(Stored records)
--- START ---

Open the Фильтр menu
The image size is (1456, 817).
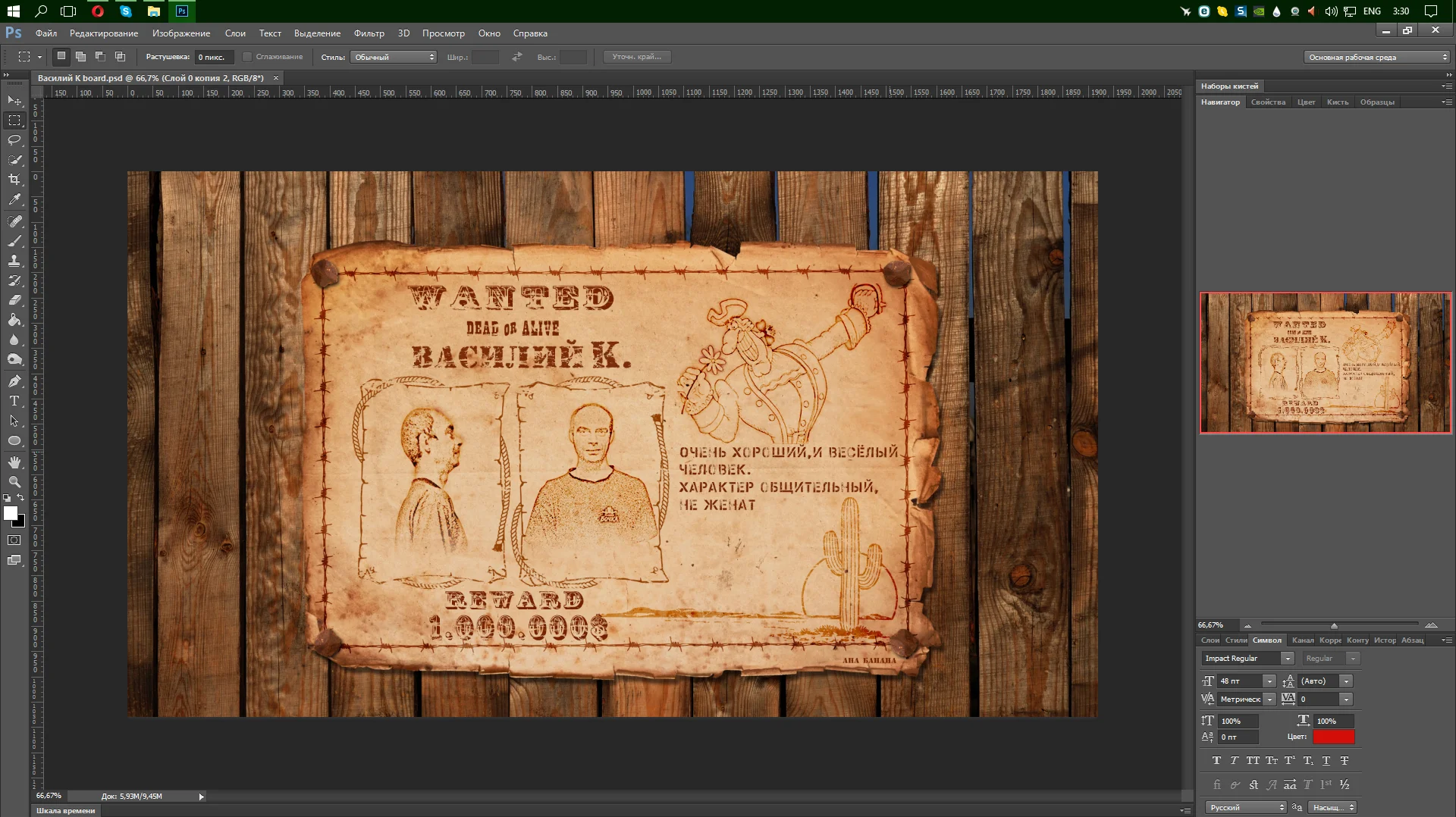point(369,33)
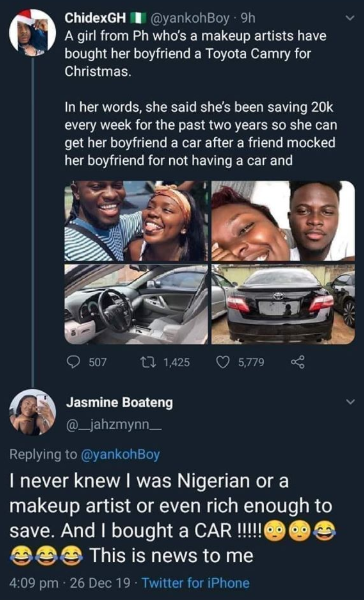
Task: Open Jasmine Boateng profile picture
Action: pos(33,412)
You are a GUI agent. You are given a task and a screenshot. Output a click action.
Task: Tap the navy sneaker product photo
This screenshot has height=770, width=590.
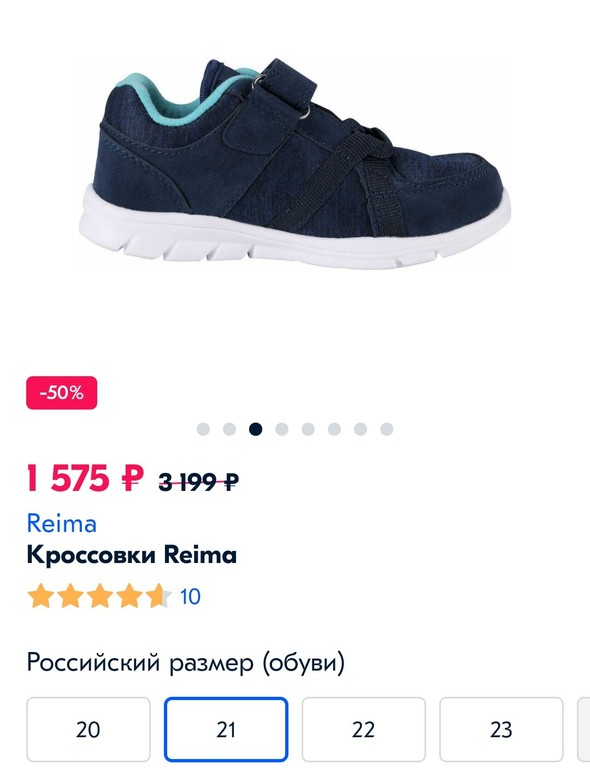[x=295, y=164]
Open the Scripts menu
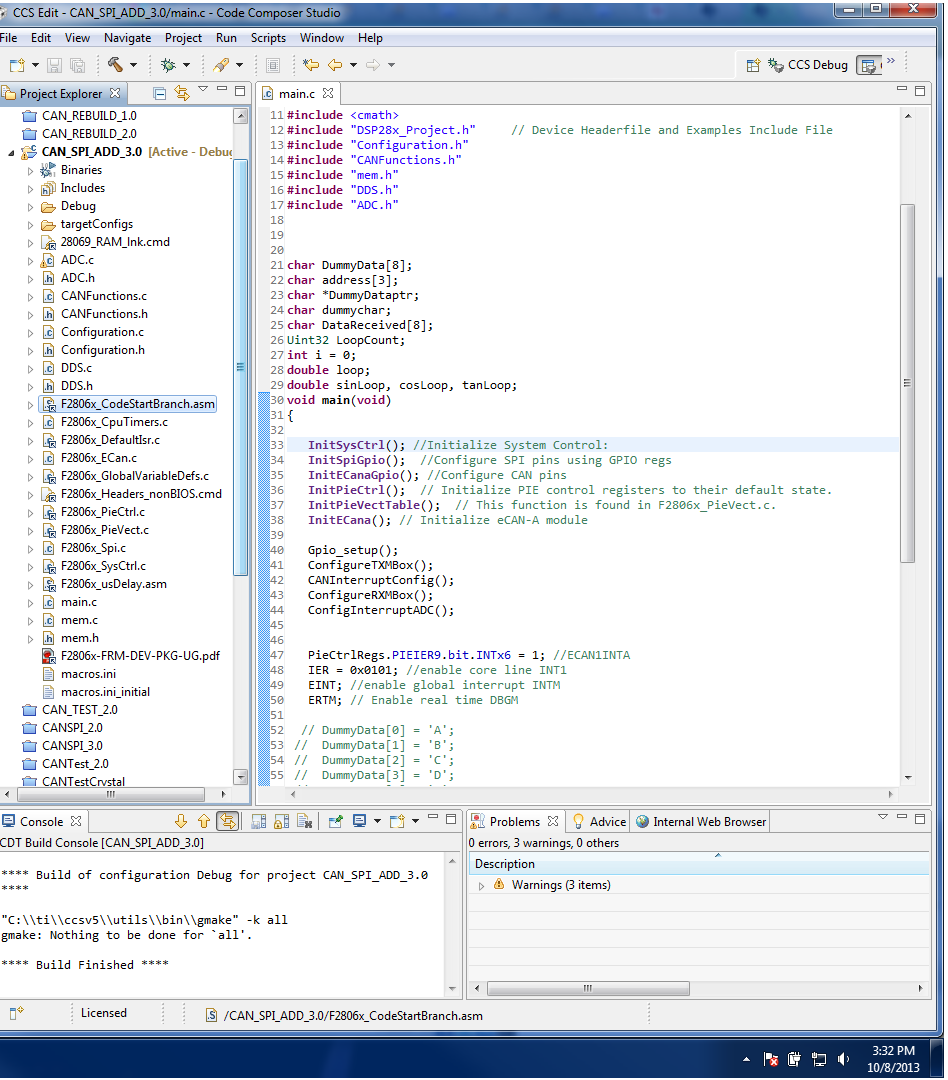This screenshot has height=1080, width=948. click(x=267, y=38)
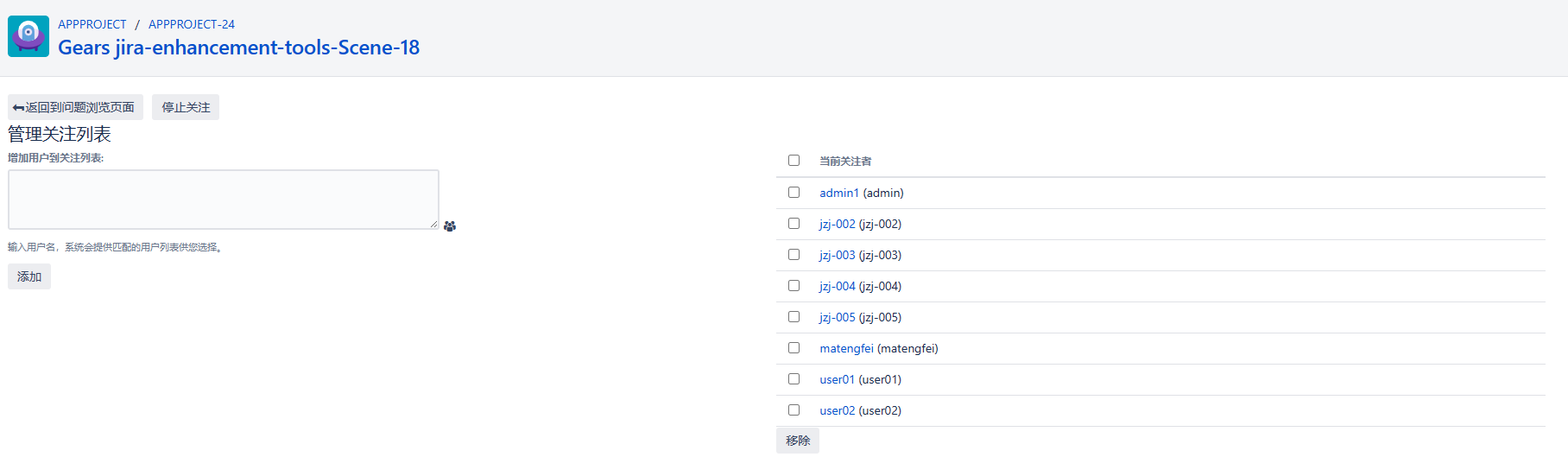The image size is (1568, 457).
Task: Click the 添加 button
Action: tap(29, 276)
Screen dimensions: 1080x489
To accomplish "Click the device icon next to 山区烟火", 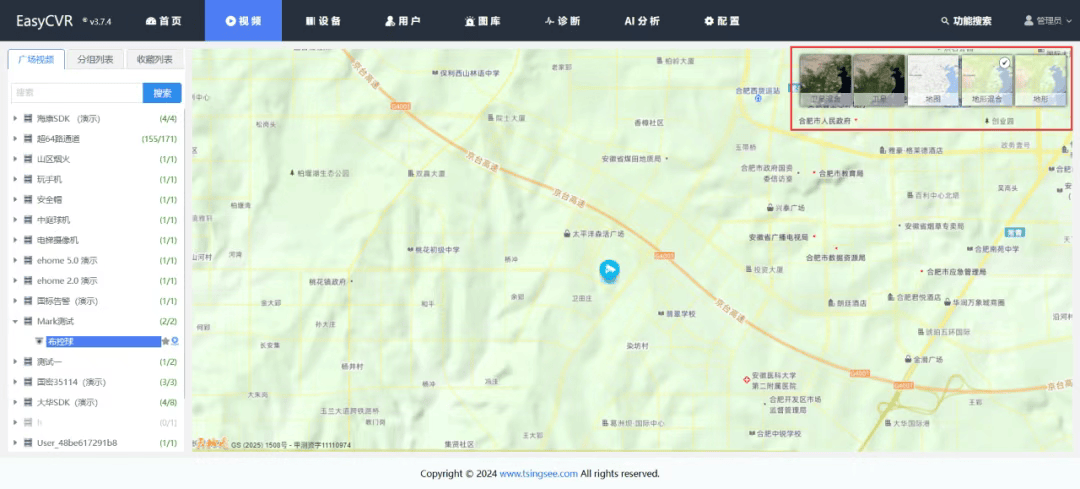I will pos(28,159).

--- END ---

■ Task goal
Using the entries above, transcribe every line from the line containing "The image size is (1456, 817)." through the line containing "Task: Tap the navy sneaker product photo". Do not copy pictures.

■ Problem solution
The image size is (1456, 817).
point(369,33)
Task: Open Jasmine Boateng profile picture
Action: pos(33,412)
You are a GUI agent. You are given a task and a screenshot. Output a click action.
Task: Tap the navy sneaker product photo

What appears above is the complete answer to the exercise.